Hesito em pensar se Pascoaes reflecte aqui sobre a condicionante político-social que amordaça, e, pior, num país tristonho como era Portugal em pleno Estado Novo (e o livro é de 1931) onde se via coarctada quaisquer possibilidades de espontaneidade e franqueza nas relações humanas, ou se apenas empresta ao comportamento dos homens (oprimidos) uma moldura metafísica, uma “essência”, de logo declarada na presunção de cada um ser, isoladamente, “uno e absoluto”. Às vezes, a um excesso de Espiritualidade (ou de Saudade), soma-se em Pascoaes o faltar-lhe mundo. É um grande poeta, mas é um poeta que toma Ampolas-de-Grandes-Ideias e que por isso escreve amiúde acantonado por um furor programático, deixando de ter poros; não raro ergue-se um vidro entre ele e o real, o mesmo que o fez redigir em O Bailado, de 1921: «Tudo é fantasma. Há só nuvens, nuvens de vozes, nuvens de almas, de aflições e de tragédias! Nuvens e mais nuvens, aparências e mais aparências! E um relâmpago divino que as trespassa, a instantânea Aparição que surge e nos lança por terra, deslumbrados!»

Às vezes apetecia lembrar-lhe, como o fez António Sérgio, no artigo “Regeneração e Tradição, Moral e Economia”, que dedicou a Pascoaes: «Pascoais, Pascoais meu querido amigo: você é um puro, excelso e nobilíssimo poeta, mas uma vítima também desse ambiente social, como nós todos: desse horrível isolamento que V. louva e eu maldigo».

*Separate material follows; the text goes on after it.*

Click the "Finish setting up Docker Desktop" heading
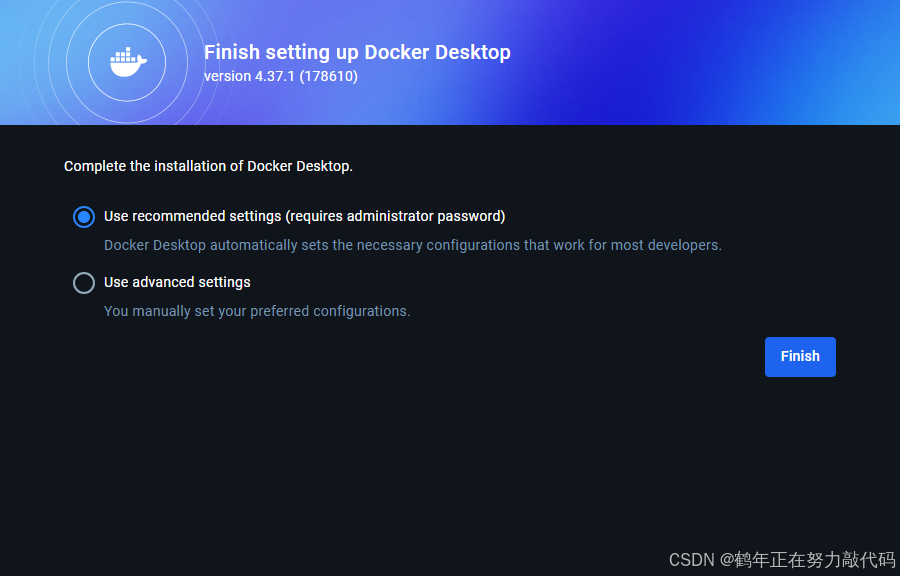 click(357, 52)
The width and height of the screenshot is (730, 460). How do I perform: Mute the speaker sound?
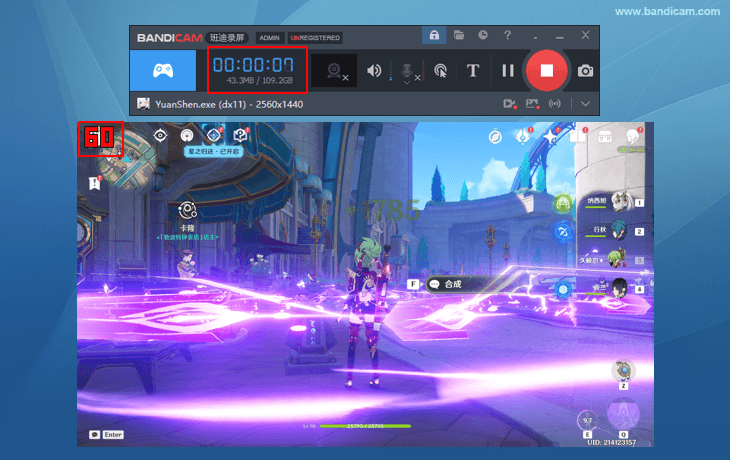click(x=375, y=71)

«Ainda criança, roubou dois melros», conta Jacinto do Prado Coelho, roubou-o de um ninho, e palpitou-lhe toda a vida o remorso por isso. A Pessoa, poucas mais travessuras se lhe conhece. Só em Álvaro de Campos lhe brota uma pontada de malvadez e obscenidade: «Ah, e a gente ordinária e suja, que parece sempre a mesma,/ Que emprega palavrões como palavras usuais,/ Cujos filhos roubam às portas das mercearias/ E cujas filhas aos oito anos – e eu acho isto belo e amo-o! –/ Masturbam homens de aspecto decente nos vãos de escada.» (Ode triunfal).

Ambos os poetas assanhados por uma certa ideia de santidade, foi-lhes idêntica a inabilidade de romper o cerco da pele com o transbordo em dique alheio, a mesma maldição de sublimar a concreta ferocidade de eros com a mansuetude dos versos.

Evidentemente que são os dois «bigger than life», mas às vezes enerva-me assistir, do meu posto de chapeleiro no Clube dos Procrastinadores, às birras entre ambos, só para ver quem ocupa, na organização interna, o lugar de Presidente e de Tesoureiro.

Embora Pessoa tenha adivinhado mais coisas, por exemplo, isto que ele escreveu na menos conhecida Ode Marcial e que se decalca na situação que vivemos hoje, diferidamente, com o coração nas mãos:

«ODE MARCIAL
(…)
Helahoho! helahoho!

A máquina de costura da pobre viúva morta à baioneta…
Ela cosia à tarde indeterminadamente…
A mesa onde jogavam os velhos,

Tudo misturado, tudo misturado com corpos, com sangues,
Tudo um só rio, uma só onda, um só arrastado horror.

Helahoho! helahoho!

Desenterrei o comboio de lata da criança calcado no meio da
[estrada,
E chorei como todas as mães do mundo sobre o horror da vida.
Os meus pés panteístas tropeçaram na máquina de costura da
[viúva que mataram à baioneta
E esse pobre instrumento de paz meteu uma lança no meu coração.

Sim, fui eu o culpado de tudo, fui eu o soldado todos eles
Que matou, violou, queimou e quebrou,
Fui eu e a minha vergonha e o meu remorso como uma sombra
[disforme
Passeiam por todo o mundo como Ashavero,
Mas atrás dos meus passos soam passos do tamanho do infinito

E um pavor físico de prestar contas a Deus faz-me fechar os
[olhos de repente.

(…)
Mandei, capitão, fuzilar os camponeses trêmulos,
Deixei violar as filhas de todos os pais atados a árvores,
Agora vi que foi dentro de meu coração que tudo isso se passou,
E tudo escalda e sufoca e eu não me posso mexer sem que
[tudo seja o mesmo.

Deus tenha piedade de mim que a não tive de ninguém!

LÀ-BAS, JE NE SAIS OÙ…»

O que é hoje claro, neste momento funesto em que Cristiano & Companhia falharam na sua missão em Braga, e em que a auto-sabotagem dos gasodutos da Rússia lembra que Putin estará mesmo disposto a tudo para manter o domínio sobre as zonas referendadas,
é que, bomba por bomba, era preferível a “bomba” do Quinto Império.
Porém, até nisto, meus caros, fomos irresolutos, um bocadinho mais para o pielas do que para o determinado, e procrastinámos.